§ **Work to be completed**: From the data below, repeat exactly the lines from the line with "You are a computer-use" to the line with "Instruction: Click the red cube floating icon", both included.

Top of Data for this task

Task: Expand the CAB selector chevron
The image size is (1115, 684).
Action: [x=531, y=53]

Bottom of Data for this task
Top of Data for this task

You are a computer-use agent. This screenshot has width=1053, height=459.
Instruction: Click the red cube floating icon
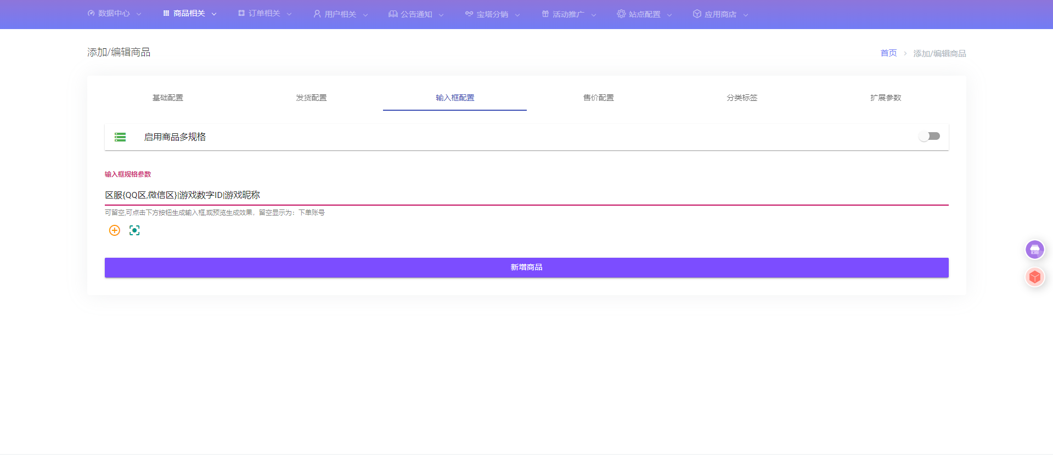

Bottom of Data for this task

§ **Response box**:
You are a computer-use agent. This screenshot has width=1053, height=459.
Instruction: Click the red cube floating icon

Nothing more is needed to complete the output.